The Upper Canadien
Good thing David Desharnais played Monday night, because if it wasn’t for him, the Habs wouldn’t have been in this game. The usual storyline: Habs take lead, Habs blow lead, except in this one, they tied it with 3 seconds left, and then lost in overtime.
I won’t even get into the game: what’s with the celebrating? One thing I always appreciated about Saku Koivu was his class, and his low-key celebrations when things weren’t going well. Remember him toning other players down in an 8-2 playoff ending loss to the Hurricanes? That was the game Doug Gilmour shattered the penalty box glass in. Some of the younger players were ecstatic when the second goal was scored - Koivu set them straight. Congratulations, Saku, on your 1000th game tonight, by the way.
But back to the horror story that is Montreal. Clearly, the Habs need someone to do what Saku once did, because when they tied the game, you’d think they had won the Stanley Cup. Honestly. It was embarrassing.
Or maybe that’s it. Maybe tonight, tying that game, that was the Canadiens’ Stanley Cup moment for 2012. That was our playoff run.
Perhaps that, more than anything, is the embarrassing part.
The Habs play a struggling Canucks team tonight - but they are struggling in a completely different sphere than the 3rd-last place Canadiens.
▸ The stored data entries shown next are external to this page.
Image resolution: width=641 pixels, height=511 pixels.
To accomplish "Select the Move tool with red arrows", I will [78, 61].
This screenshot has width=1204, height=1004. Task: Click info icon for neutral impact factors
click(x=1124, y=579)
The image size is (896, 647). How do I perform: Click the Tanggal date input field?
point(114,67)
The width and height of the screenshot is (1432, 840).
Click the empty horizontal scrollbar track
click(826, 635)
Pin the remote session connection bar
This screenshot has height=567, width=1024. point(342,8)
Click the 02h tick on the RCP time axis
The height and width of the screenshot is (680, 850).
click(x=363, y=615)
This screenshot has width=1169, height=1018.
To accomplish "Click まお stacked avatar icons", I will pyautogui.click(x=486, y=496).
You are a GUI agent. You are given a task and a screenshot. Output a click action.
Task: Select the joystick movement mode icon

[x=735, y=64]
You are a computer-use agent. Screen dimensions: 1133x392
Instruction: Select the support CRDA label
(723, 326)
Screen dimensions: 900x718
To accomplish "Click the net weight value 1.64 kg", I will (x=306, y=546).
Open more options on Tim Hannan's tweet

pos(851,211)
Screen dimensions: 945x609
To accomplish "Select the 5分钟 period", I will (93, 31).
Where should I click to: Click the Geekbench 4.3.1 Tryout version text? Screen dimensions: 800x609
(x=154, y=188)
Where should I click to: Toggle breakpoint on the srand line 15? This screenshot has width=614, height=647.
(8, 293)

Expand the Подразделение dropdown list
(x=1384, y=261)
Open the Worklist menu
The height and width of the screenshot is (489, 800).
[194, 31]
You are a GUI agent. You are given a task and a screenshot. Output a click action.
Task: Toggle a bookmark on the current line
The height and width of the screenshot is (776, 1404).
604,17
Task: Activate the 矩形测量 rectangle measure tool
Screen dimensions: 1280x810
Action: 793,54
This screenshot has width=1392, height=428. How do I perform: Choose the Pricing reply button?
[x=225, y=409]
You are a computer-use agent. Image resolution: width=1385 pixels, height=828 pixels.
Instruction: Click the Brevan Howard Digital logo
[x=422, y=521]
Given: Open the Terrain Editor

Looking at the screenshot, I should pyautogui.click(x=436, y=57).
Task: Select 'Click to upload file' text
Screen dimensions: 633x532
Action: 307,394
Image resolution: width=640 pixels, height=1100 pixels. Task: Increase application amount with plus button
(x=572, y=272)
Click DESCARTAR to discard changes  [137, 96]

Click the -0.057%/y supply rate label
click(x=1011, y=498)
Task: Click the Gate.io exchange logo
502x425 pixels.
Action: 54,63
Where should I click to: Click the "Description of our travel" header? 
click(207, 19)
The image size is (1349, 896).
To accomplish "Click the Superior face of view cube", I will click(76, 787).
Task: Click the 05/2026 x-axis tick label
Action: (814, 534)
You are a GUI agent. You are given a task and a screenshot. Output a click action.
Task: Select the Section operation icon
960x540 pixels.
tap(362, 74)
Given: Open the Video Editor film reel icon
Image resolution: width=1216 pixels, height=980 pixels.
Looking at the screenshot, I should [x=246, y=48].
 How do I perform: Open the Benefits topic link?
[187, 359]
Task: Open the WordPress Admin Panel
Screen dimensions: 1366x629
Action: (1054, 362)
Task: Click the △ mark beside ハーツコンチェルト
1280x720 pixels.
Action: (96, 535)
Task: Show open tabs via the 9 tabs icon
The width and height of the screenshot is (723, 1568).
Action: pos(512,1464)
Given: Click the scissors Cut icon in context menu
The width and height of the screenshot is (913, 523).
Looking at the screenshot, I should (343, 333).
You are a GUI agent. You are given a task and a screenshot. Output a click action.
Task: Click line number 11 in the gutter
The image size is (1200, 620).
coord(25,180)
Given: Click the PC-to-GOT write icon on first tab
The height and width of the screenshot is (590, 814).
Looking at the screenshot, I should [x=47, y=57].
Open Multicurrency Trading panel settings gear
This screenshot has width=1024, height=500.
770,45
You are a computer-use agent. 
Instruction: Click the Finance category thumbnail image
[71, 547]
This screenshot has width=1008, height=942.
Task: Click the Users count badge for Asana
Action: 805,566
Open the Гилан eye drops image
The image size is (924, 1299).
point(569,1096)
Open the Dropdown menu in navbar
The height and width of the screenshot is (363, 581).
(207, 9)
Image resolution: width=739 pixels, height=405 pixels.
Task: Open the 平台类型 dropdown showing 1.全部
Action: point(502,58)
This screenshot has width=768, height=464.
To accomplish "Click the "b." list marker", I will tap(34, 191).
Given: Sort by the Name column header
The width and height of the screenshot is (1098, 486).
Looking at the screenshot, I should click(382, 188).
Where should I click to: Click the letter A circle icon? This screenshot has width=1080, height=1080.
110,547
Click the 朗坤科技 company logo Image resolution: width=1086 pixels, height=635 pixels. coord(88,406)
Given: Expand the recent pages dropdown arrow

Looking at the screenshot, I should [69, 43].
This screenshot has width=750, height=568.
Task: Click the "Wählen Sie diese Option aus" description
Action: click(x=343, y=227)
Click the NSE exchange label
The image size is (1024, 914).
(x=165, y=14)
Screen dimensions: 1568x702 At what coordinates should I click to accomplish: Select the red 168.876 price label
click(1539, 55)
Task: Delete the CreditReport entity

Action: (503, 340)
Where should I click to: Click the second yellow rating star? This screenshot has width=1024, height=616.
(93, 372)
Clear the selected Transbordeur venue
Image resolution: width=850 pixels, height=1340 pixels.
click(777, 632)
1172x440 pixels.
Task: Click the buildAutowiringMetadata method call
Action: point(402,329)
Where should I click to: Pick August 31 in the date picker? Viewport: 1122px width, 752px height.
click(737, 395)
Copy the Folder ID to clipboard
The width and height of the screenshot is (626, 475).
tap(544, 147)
David Desharnais is likely out, and Louis Leblanc goes in. Max Pacioretty looks to pad his US-born record 30 goals as a Hab, and PK Subban looks to continue on pace to match his point total from last year, and post an improved +/- with a much worse team…despite the fact that everyone else would have you believe he’s been terrible. The Habs look to build on their 62 points - for, as they have the entire year, they seem to fail at everything. They can’t even lose right. A loss Thursday would have put them behind Edmonton, and at this point, what’s more important than a draft pick?
Meanwhile, while many Montreal fans tune out, Viggo Mortensen is likely to be watching tonight. The Hollywood star, who won a Genie award in Canada Thursday night (Canada’s national version of the Academy Awards), is a well known massive Habs fan, and brought a Canadiens flag onstage to dedicate his award to the Habs. He also noted that the Canadiens will be back next year “with vengeance.” Let’s hope so, because this year has been a disappointment, at best.
Puck drop at 10 pm EST.
UPDATE: 4:30 PM - Andrei Markov has been activated and may dress tonight. He is a game time decision.
What a terrible season it has been. Honestly. The Canadiens skate into Calgary tomorrow with a scant 60 points. How is former Flame Rene Bourque doing as a Hab? 6 points. 6. In 22 games. 4 goals. Oh, and 22 hits. That’s one hit a game. Sure, Mike Cammalleri hasn’t lit it up for the Flames, but he’s got 11 points in 21 games, and has scored some key goals. Bottom line: Bourque has been a bust. Hard to forget as the Habs head into the Saddledome.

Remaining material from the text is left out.